You are viewing a plain text version of this content. The canonical link for it is here.
Posted to user@uima.apache.org by Richard Eckart <ec...@linglit.tu-darmstadt.de> on 2008/06/04 16:35:53 UTC

Session variable potpurri in CPE

Hello there,

I have recently switched from my own home-cooked version of session  
variables to using the UIMAContext
session. Actually I am using the UIMAContextAdmin-rootContext for  
storing my session variables as I need them to set them in the  
CollectionReader and read them in the CASConsumer.
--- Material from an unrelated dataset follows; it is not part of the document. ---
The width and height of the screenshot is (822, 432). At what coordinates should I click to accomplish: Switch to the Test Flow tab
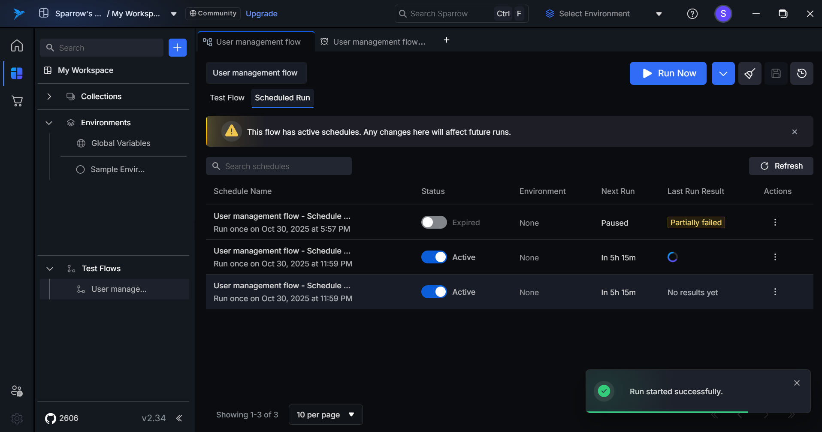tap(227, 98)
However, unless I set the casPoolSize to 1 I am having the problem  
that the CollectionReader already overwrites the session variable  
which the CASConsumer has not yet read.

Before I had encoded my variables as an annotation within the CAS  
which worked fine.

Is there any way to make use of the CAS pool AND of the UIMA session  
variables at the same time?

Richard Eckart

Technische Universität Darmstadt
Institute of Linguistics and Literary Studies
Department of English Linguistics

Hochschulstrasse 1
64289 Darmstadt
Germany




Re: Session variable potpurri in CPE

Posted by Adam Lally <al...@alum.rpi.edu>.
On Wed, Jun 4, 2008 at 8:42 PM, Richard Eckart
<ec...@linglit.tu-darmstadt.de> wrote:
>> If you wanted your Collection Reader and CAS Consumer so share data
>> that was *not* related to a particular CAS, you could use UIMA's
>> external resource mechanism to accomplish that.
>
> I was originally searching for that (because it was mentioned at the
> UIMA workshop at the LREC) but I only found out how to use the session
> variables. Do you have a pointer to finding out how to use that mechanism?
>

The best place to start for learning about external resources is this
chapter of the tutorial:
http://incubator.apache.org/uima/downloads/releaseDocs/2.2.2-incubating/docs/html/tutorials_and_users_guides/tutorials_and_users_guides.html#ugr.tug.aae.accessing_external_resource_files

What may at first be confusing is that this is talking about sharing
access to a data file between components, whereas you don't have a
file.  But the same mechanism can be used without reading from a file.
 You could just use a dummy file, or you could use a
customResourceSpecifier instead of a fileResourceSpecifier, see:
http://incubator.apache.org/uima/downloads/releaseDocs/2.2.2-incubating/docs/html/references/references.html#ugr.ref.xml.component_descriptor.custom_resource_specifiers

> What I want is that wherever I put the Java object, it should be
> automatically
> removed when a CAS is fully processed - no matter if it was successful or
> not.
> The object is bound to a document but representable in the CAS. Before I had
> an
> ID encoded in the CAS and passed the object out-of-band via a static hashmap
> (CollectionReader puts object there under the ID and CASConsumer reads it
> again).
> However I was not too happy with this solution. Would this scenario be
> solvable
> with the external resources approach?
>

I think you will still need a hashmap keyed on the ID encoded in the
CAS (since multiple CASes may be being processed concurrently), but
instead of making it static you can put it in your external resource
object that's then shared between your components.

-Adam

Re: Session variable potpurri in CPE

Posted by Richard Eckart <ec...@linglit.tu-darmstadt.de>.
Hi again,

> It sounds like the values of these variables pertain to a particular
> CAS (since you don't want the values to change until that CAS has been
> fully processed).  If so, then storing them them in the CAS was a fine
> solution.  The CollectionReader and CAS Consumers run in separate
> threads, so the CollectionReader definitely may move on to a new CAS
> before the CAS Consumer processes the first one.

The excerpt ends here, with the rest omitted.